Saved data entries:
= = = = =
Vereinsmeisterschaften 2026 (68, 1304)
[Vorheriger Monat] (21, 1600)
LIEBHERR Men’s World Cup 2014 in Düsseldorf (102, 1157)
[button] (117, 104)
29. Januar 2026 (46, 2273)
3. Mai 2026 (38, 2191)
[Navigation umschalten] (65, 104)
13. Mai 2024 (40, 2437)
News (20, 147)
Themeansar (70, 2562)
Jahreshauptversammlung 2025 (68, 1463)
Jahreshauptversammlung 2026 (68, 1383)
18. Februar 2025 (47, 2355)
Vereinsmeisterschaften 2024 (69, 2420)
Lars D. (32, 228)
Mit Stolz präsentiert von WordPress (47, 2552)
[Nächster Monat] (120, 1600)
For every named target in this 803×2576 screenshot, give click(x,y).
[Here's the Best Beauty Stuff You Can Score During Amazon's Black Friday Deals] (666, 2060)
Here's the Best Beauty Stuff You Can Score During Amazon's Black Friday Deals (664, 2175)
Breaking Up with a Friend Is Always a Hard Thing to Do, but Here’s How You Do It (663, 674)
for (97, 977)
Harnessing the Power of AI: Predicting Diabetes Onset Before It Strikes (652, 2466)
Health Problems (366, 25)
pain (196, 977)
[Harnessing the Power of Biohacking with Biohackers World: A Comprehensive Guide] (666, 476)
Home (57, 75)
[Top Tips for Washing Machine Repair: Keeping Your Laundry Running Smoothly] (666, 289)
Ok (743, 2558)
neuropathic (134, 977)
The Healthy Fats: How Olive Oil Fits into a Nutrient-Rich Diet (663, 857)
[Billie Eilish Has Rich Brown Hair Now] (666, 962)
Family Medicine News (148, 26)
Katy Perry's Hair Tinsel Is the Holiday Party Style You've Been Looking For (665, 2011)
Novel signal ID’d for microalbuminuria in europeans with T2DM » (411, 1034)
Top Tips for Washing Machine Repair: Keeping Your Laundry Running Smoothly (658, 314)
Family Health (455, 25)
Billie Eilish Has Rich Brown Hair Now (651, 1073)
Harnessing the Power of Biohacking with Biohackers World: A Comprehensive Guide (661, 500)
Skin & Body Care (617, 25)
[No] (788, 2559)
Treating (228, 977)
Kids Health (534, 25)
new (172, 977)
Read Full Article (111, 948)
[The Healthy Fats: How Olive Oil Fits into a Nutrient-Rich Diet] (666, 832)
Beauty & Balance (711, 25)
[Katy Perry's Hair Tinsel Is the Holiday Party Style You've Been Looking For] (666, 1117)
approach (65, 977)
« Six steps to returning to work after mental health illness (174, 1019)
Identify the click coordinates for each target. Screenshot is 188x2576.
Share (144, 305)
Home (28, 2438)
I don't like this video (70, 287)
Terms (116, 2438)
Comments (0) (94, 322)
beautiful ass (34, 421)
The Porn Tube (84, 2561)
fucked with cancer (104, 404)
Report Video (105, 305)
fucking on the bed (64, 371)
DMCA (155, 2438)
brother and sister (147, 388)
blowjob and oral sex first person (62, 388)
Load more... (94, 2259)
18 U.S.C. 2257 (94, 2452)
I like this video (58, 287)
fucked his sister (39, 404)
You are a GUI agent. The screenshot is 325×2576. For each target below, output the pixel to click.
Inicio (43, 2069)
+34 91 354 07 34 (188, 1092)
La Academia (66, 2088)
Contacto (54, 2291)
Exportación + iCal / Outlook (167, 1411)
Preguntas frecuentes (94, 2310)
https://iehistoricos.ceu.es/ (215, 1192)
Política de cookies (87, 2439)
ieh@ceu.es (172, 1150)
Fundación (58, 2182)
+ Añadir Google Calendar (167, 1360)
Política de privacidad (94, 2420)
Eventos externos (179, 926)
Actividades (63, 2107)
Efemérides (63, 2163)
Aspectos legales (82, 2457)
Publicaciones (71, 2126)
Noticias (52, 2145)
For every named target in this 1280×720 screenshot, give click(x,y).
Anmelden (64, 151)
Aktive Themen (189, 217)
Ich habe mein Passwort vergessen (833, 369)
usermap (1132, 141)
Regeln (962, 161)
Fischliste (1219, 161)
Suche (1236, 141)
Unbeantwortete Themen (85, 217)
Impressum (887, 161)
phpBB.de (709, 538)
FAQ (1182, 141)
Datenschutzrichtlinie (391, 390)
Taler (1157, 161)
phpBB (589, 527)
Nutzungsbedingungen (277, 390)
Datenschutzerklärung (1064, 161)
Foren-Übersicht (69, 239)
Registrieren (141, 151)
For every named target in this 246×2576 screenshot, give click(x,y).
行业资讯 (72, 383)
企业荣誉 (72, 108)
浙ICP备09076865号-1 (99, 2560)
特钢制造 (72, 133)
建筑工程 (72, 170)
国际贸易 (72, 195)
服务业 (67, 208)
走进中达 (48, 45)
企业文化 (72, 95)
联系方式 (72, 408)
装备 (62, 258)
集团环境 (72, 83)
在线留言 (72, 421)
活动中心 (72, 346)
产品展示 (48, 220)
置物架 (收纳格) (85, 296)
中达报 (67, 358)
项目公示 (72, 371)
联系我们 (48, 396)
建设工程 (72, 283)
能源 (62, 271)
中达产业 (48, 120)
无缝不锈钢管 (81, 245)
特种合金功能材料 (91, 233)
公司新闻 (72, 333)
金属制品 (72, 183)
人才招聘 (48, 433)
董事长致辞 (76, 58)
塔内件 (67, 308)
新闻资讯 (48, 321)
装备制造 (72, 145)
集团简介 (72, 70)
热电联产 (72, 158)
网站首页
= = = = =
> _Exercise instructions_: Please show every line above that includes the word "Hair".

> _Written solution_:
[Billie Eilish Has Rich Brown Hair Now] (666, 962)
Katy Perry's Hair Tinsel Is the Holiday Party Style You've Been Looking For (665, 2011)
Billie Eilish Has Rich Brown Hair Now (651, 1073)
[Katy Perry's Hair Tinsel Is the Holiday Party Style You've Been Looking For] (666, 1117)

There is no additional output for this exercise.